Electrochemical impedance spectroscopy is used to analyze the corrosion resistance of an M 2024-T3 solid metal substrate treated or not with a conversion solution according to a process according to the invention then exposed to a step of corrosion by immersion in an aqueous solution of 0.05 mol / L NaCl. The results are presented in Figure 8 according to the Nyquist representation. The treatment of a piece of aluminum 2024-T3 treated with a conversion solution according to the invention by immersion in a corrosion solution (NaCt 0.05 mol / L) for 30 minutes at room temperature gives the latter a resistance. Z 'surface in representation of "Nyquist" of the order of 4.104 Slcm2 (o, Figure 8). By way of comparison, the treatment of a piece of raw 2024-T3 aluminum (i.e., untreated with a conversion solution 2981366 according to the invention) by immersion in a corrosion solution (NaCE 0 , 05 mole / L) gives the latter a surface resistance Z 'in the representation of "Nyquist" of the order of 5.103 n.cm2 (A, Figure 8).
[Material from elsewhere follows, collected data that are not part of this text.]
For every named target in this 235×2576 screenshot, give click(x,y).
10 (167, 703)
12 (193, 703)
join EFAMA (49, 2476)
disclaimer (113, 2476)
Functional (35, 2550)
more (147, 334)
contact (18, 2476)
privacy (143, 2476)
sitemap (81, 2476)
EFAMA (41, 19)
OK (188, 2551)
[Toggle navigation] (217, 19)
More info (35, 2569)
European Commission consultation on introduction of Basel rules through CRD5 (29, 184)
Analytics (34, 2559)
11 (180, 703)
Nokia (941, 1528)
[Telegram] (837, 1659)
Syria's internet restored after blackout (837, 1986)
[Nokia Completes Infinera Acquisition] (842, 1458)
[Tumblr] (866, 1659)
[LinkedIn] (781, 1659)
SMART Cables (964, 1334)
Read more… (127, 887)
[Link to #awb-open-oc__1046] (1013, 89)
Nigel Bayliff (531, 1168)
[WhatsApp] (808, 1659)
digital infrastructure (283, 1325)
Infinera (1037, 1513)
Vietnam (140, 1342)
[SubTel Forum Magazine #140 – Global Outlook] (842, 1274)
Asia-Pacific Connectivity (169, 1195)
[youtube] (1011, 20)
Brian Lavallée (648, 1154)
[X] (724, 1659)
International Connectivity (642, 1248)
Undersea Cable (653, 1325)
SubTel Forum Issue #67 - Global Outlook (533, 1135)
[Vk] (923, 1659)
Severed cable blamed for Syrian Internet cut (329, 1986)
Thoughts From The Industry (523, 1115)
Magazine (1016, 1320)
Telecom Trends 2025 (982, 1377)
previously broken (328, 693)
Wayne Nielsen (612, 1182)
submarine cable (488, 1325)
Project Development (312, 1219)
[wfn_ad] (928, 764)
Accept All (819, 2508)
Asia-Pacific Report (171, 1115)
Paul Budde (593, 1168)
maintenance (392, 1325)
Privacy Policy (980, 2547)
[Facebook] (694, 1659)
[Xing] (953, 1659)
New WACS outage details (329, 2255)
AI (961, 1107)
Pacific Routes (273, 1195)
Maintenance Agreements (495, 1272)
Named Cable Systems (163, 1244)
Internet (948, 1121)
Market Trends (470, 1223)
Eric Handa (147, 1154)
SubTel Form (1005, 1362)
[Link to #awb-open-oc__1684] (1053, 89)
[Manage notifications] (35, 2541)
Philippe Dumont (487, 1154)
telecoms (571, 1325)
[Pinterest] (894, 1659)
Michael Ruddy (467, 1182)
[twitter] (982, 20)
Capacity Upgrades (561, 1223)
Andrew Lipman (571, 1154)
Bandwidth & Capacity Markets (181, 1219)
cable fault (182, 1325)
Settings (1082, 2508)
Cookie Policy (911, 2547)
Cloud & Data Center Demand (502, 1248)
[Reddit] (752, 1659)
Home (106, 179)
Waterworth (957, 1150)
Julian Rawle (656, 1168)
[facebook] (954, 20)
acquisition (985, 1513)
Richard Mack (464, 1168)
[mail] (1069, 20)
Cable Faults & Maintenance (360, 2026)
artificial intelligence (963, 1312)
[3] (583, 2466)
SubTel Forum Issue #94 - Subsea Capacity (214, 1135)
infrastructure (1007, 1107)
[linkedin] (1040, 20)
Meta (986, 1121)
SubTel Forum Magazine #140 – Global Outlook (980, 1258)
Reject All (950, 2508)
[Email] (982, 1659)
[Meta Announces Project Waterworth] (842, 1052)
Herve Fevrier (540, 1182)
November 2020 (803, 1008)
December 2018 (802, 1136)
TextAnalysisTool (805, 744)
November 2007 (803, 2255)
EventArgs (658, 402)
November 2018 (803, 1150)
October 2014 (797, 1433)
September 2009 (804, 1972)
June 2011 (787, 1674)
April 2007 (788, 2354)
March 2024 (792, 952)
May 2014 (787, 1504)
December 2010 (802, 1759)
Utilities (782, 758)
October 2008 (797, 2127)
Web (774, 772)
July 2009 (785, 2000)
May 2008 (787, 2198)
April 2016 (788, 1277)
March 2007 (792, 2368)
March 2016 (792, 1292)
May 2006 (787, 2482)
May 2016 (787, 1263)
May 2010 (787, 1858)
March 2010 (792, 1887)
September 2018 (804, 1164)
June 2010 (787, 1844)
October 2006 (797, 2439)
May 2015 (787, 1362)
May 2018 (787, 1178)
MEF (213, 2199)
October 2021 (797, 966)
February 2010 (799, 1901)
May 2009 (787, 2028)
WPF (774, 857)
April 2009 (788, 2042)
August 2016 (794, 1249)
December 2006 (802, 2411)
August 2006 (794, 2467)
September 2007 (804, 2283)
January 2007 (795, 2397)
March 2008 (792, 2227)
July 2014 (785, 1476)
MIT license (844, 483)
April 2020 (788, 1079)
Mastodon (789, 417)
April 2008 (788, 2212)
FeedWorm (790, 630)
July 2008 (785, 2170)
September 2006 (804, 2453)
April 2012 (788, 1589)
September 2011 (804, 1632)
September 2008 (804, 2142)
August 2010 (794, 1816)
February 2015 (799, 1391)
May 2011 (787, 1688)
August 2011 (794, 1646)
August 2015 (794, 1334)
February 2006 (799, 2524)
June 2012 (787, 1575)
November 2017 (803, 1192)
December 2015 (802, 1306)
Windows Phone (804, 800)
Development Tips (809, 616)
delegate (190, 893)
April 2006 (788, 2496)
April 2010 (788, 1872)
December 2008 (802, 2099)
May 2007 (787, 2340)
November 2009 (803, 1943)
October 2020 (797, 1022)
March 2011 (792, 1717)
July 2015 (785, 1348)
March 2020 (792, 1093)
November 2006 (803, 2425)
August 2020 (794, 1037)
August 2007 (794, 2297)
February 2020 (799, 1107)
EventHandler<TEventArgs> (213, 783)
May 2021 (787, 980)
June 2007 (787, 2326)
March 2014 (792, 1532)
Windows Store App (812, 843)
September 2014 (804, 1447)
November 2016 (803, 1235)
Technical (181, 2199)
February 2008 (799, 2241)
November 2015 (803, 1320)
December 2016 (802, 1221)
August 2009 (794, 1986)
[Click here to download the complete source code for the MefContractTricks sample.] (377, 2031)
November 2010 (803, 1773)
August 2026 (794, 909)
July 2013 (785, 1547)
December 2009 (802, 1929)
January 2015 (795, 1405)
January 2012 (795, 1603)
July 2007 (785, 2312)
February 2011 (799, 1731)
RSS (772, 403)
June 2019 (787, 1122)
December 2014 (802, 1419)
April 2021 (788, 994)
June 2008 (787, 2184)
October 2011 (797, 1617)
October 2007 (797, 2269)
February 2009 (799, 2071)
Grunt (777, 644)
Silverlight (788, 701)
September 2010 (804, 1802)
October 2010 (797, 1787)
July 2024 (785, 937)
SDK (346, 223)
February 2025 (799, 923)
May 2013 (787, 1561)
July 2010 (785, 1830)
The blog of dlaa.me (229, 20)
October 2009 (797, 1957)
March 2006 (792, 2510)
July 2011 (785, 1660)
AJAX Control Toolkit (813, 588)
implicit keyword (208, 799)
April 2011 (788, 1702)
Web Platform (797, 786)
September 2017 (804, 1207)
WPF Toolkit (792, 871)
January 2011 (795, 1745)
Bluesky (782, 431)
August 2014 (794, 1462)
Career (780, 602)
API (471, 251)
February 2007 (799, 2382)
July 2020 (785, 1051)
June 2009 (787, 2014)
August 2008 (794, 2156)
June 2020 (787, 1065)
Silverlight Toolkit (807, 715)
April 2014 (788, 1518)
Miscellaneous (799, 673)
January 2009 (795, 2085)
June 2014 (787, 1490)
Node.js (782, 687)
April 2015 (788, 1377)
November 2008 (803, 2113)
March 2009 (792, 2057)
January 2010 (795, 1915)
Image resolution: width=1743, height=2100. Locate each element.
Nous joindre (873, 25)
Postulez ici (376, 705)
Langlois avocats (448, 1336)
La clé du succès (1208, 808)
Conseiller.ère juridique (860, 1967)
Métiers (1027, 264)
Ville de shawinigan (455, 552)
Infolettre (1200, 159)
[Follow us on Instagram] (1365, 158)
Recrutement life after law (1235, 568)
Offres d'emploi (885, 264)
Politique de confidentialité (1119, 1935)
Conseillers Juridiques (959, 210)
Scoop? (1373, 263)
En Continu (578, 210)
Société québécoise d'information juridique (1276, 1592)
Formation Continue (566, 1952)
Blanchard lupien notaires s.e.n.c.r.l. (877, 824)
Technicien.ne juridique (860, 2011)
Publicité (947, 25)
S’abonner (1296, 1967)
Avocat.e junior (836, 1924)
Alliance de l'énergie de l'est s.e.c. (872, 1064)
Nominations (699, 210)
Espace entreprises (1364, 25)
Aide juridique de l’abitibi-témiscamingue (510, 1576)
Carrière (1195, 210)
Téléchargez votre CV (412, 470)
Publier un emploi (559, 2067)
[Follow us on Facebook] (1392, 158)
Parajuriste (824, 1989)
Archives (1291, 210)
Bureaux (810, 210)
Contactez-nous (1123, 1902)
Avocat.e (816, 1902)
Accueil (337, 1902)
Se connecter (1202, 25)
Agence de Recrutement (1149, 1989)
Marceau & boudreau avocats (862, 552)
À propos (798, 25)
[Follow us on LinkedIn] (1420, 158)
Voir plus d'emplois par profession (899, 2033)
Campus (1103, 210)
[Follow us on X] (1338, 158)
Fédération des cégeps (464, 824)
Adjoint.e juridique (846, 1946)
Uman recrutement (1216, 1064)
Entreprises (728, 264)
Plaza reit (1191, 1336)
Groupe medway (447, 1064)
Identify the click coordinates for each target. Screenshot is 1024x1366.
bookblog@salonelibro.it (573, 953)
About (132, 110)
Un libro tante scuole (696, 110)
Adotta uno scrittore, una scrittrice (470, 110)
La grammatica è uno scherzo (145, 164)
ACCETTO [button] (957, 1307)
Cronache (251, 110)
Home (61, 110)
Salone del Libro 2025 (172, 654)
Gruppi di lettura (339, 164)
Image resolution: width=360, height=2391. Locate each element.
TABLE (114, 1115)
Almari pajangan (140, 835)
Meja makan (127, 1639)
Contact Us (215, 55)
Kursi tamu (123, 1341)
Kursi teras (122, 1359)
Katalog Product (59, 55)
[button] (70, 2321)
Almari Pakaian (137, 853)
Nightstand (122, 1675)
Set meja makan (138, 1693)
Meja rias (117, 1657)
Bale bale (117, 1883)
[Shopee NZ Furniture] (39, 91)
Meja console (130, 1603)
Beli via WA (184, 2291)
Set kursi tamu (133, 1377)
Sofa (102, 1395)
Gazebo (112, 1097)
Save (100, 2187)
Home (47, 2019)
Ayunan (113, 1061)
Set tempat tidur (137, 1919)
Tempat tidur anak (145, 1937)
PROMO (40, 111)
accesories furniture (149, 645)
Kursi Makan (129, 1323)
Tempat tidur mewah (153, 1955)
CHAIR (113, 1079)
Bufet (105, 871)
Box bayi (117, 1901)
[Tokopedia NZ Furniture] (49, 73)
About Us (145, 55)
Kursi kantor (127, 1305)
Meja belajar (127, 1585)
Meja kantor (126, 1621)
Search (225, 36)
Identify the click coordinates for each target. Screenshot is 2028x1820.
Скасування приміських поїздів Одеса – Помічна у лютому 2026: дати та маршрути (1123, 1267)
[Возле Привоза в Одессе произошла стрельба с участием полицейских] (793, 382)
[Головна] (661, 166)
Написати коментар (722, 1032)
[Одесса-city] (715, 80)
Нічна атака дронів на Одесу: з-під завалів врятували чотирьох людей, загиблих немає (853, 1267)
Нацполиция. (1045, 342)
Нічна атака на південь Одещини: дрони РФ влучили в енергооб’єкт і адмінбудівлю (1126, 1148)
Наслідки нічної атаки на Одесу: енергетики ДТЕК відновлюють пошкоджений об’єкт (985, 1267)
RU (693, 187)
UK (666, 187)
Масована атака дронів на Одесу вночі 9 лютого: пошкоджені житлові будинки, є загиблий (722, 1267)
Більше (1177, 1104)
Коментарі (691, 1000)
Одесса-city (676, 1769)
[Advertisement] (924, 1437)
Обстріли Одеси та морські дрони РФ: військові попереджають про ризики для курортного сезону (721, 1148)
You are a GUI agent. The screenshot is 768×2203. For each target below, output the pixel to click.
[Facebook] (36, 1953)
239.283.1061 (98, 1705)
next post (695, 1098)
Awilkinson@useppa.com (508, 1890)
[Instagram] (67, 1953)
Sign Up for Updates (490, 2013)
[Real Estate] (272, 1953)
By way of comparison, the treatment of an aluminum 2024-T3 piece previously immersed in a conversion solution of water and cerium (0.01 mol / L) and without immersion in a bath of corrosion, confers a surface resistance Z 'in the representation of "Nyquist" with a value greater than 6.105 n.cm2. Increasing the immersion time in the corrosion bath up to 168 hours reduces the surface resistance of the aluminum part to the characteristic value of the aluminum oxide layer of the order of 5 × 10 3 Si. .CM2. Increasing the concentration of cerium in the conversion solution and increasing the immersion time of the aluminum metal part in the conversion solution lead to an increase in the surface resistance of the metal part of the conversion solution. aluminum. In particular, the residual surface resistance Z 'measured as a "Nyquist" representation of such an aluminum piece after 1 hour of immersion in the corrosion solution (NaCE 0.05 mol / L) is of the order of 1.10.10 acm2 for a cerium concentration of 0.01 mol / l in the conversion solution and a conversion treatment time of 1 s, of the order of 2.104 acm2 for a cerium concentration of 0.05 mol. / L in the conversion solution and a conversion treatment duration of 1 s and of the order of 3.3 × 10 4 ac m 2 for a cerium concentration of 0.1 mole / L in the conversion solution and a treatment duration of 1 s conversion.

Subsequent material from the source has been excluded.